Биография Николая Симонова могла бы в этом смысле озадачить уже тем, что в искусстве он родился сначала как живописец, а уж после как мастер сцены. Стены его квартиры увешаны созданными им полотнами. И не так-то просто, вглядываясь в них, внимательно рассматривая портреты и пейзажи, картины исторического и обостренно-психологического содержания, плоды умиротворенного созерцания и мятежных размышлений, увидеть, где именно пересекаются пути актера и живописца, где они сливаются в один — единственный и неделимый — путь напряженного творческого поиска.
Его артистическая жизнь начиналась необычно. Признание он получил сравнительно быстро, но его, актера с необыкновенно ярким индивидуальным складом, на первых порах никак не могли разгадать режиссеры. Любовались его поразительной фактурой, совершенством, с которым изваяла природа его голову и сформировала его осанку, и наряду с этим проходили мимо его напряженной внутренней актерской пытливости, тяготения к нерешенному, невыраженному, требующему смелого и самостоятельного постижения. Сразу же по его появлении возникли споры о том, романтический ли он актер или, может, напротив, тот, кого называли в старину «рубашечный герой» — эдакий увалень с беспокойно вьющимися кудрями, человек бесшабашной и отчаянной души.
Многие из первых ролей Симонова были первооткрытием и в сфере художественной и в сфере идейно-нравственной. Для этого были особые причины.
Подозревал он сам об этом или нет, но, играя Никиту Вершинина в «Бронепоезде», или Павла в «Виринее», или Мехоношева в «Конце Криворыльска», он как бы моделировал нового человека на сцене, создавал первое представление о том, каков он — герой наступившей революционной эры. Сейчас, спустя почти полвека, можно сказать, не боясь преувеличения, что иные из первых симоновских выходов на сцену были истинными праздниками узнавания нового героя, важными этапами утверждения этого героя в рождающемся мире.
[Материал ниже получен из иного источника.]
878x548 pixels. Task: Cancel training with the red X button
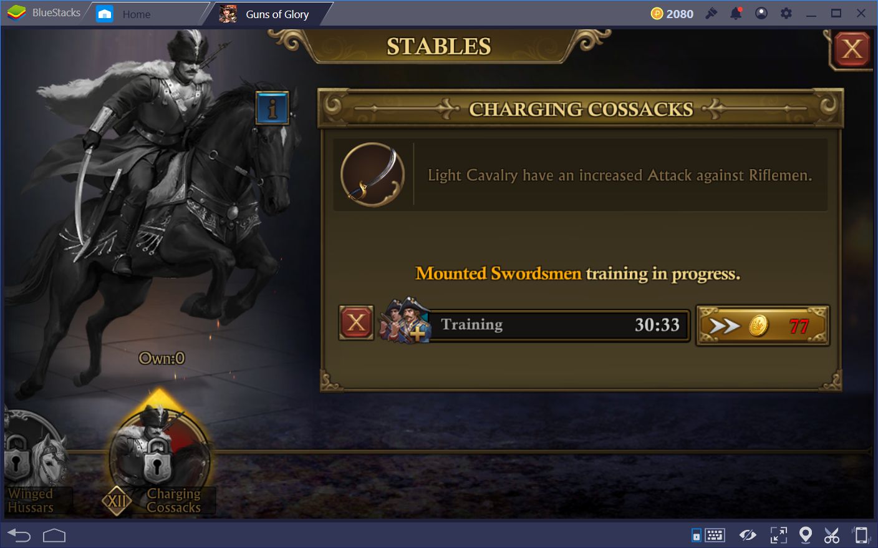point(356,323)
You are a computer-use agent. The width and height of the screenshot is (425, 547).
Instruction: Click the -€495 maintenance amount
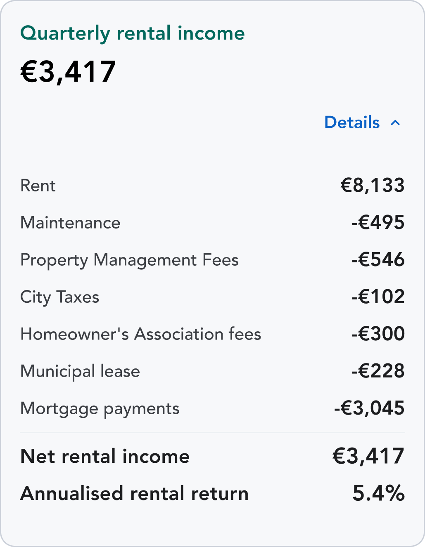378,222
Новый человек деловито и сосредоточенно всматривался в жизнь, которую ему предстояло строить и обновлять. И вместе с ним только, что родившийся актер напряженно прислушивался к дыханию зрительного зала в надежде разгадать его мысли и чаяния. Решительное вторжение во внутренний мир современника было для актера продвижением к творческой зрелости, к образам, исполненным высокого трагического воодушевления или сознания выстраданной внутренней правоты. Не один раз впоследствии вспомнит Н. Симонов о первых годах своей артистической жизни, вспомнит, когда достигнет вершин, когда станет искушенным и зрелым мастером, вступившим в пору самых великих своих постижений.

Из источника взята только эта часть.